**Collected data entries**
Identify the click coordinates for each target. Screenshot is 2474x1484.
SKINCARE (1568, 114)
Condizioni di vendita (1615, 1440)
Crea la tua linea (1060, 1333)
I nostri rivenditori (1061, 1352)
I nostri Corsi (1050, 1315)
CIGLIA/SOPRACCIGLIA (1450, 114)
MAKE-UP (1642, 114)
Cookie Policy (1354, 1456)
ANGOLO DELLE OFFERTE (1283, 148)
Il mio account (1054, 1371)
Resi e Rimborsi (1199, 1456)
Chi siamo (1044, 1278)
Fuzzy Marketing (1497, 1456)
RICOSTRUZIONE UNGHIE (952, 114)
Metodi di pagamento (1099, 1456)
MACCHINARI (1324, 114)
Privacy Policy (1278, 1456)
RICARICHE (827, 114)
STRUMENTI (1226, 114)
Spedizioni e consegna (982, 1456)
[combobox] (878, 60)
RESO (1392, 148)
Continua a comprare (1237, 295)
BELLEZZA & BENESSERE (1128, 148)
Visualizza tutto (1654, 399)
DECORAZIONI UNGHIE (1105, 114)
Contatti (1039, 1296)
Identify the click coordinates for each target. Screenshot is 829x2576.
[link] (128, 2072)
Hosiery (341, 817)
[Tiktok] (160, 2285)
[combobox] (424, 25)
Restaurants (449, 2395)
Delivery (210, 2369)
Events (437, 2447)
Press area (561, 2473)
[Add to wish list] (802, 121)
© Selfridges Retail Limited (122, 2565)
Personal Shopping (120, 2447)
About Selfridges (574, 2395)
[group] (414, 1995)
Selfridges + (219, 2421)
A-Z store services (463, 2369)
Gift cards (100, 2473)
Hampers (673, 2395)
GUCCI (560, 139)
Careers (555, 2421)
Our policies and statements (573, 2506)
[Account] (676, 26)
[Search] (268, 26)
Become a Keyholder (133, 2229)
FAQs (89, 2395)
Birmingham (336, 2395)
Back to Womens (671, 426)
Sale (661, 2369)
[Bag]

**Problem details**
Please copy the line that holds "Cookie Policy (1354, 1456)" and each line under it through the last line above, exactly as they stand, adding nothing.

**Your response**
Cookie Policy (1354, 1456)
ANGOLO DELLE OFFERTE (1283, 148)
Il mio account (1054, 1371)
Resi e Rimborsi (1199, 1456)
Chi siamo (1044, 1278)
Fuzzy Marketing (1497, 1456)
RICOSTRUZIONE UNGHIE (952, 114)
Metodi di pagamento (1099, 1456)
MACCHINARI (1324, 114)
Privacy Policy (1278, 1456)
RICARICHE (827, 114)
STRUMENTI (1226, 114)
Spedizioni e consegna (982, 1456)
[combobox] (878, 60)
RESO (1392, 148)
Continua a comprare (1237, 295)
BELLEZZA & BENESSERE (1128, 148)
Visualizza tutto (1654, 399)
DECORAZIONI UNGHIE (1105, 114)
Contatti (1039, 1296)
Identify the click coordinates for each target. Screenshot is 829x2576.
[link] (128, 2072)
Hosiery (341, 817)
[Tiktok] (160, 2285)
[combobox] (424, 25)
Restaurants (449, 2395)
Delivery (210, 2369)
Events (437, 2447)
Press area (561, 2473)
[Add to wish list] (802, 121)
© Selfridges Retail Limited (122, 2565)
Personal Shopping (120, 2447)
About Selfridges (574, 2395)
[group] (414, 1995)
Selfridges + (219, 2421)
A-Z store services (463, 2369)
Gift cards (100, 2473)
Hampers (673, 2395)
GUCCI (560, 139)
Careers (555, 2421)
Our policies and statements (573, 2506)
[Account] (676, 26)
[Search] (268, 26)
Become a Keyholder (133, 2229)
FAQs (89, 2395)
Birmingham (336, 2395)
Back to Womens (671, 426)
Sale (661, 2369)
[Bag]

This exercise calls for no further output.